[EXERCISE TEXT]:
------------------------
(1) Unless a late appeal is permitted by the Commissioner as provided by MGL c. 152, § 10A, any appeal from an order of an administrative judge must filed with the Department, on a form prescribed by the Department, not later than 14 calendar days from the filing date of said order.
(a) Where the appointment of an impartial examiner is required, a party has up to ten calendar days following the filing of the appeal to pay the Department the requisite fee. A request for a waiver of the requisite fee based on indigence shall be filed with the Commissioner on a form prescribed by the Department not later than ten calendar days following the filing of the appeal. Where more than one party files an appeal, each shall file timely either the requisite fee or a request for waiver on the prescribed form. The Department shall designate the first check received as the requisite fee required to schedule an examination by an impartial physician. All other checks will be returned.
------------------------
[SOURCE INFORMATION]:
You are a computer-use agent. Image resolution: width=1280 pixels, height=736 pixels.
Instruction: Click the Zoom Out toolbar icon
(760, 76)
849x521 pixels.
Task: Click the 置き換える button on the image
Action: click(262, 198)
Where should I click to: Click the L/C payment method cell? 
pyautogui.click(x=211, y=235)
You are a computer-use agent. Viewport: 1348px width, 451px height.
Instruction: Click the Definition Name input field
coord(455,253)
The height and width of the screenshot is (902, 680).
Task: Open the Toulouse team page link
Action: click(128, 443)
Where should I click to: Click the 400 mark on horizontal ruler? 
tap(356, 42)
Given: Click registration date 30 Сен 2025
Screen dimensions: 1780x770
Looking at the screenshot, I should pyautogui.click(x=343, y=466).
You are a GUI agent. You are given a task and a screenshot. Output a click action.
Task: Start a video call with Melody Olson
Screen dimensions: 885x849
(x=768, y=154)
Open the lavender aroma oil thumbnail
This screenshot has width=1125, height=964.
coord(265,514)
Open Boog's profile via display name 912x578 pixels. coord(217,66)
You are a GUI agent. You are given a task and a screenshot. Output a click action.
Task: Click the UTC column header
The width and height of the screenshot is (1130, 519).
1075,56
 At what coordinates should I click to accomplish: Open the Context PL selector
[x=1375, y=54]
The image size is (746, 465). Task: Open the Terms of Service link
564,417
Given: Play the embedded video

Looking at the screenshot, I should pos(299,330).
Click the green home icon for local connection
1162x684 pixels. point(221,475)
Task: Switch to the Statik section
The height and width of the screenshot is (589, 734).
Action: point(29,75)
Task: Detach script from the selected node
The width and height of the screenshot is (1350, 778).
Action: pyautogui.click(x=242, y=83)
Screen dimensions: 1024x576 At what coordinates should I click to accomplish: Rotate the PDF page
------------------------
Return everything from "(1) Unless a" down to "of said order." in the appeal filing text, copied word for word.

[YOUR RESPONSE]:
(1) Unless a late appeal is permitted by the Commissioner as provided by MGL c. 152, § 10A, any appeal from an order of an administrative judge must filed with the Department, on a form prescribed by the Department, not later than 14 calendar days from the filing date of said order.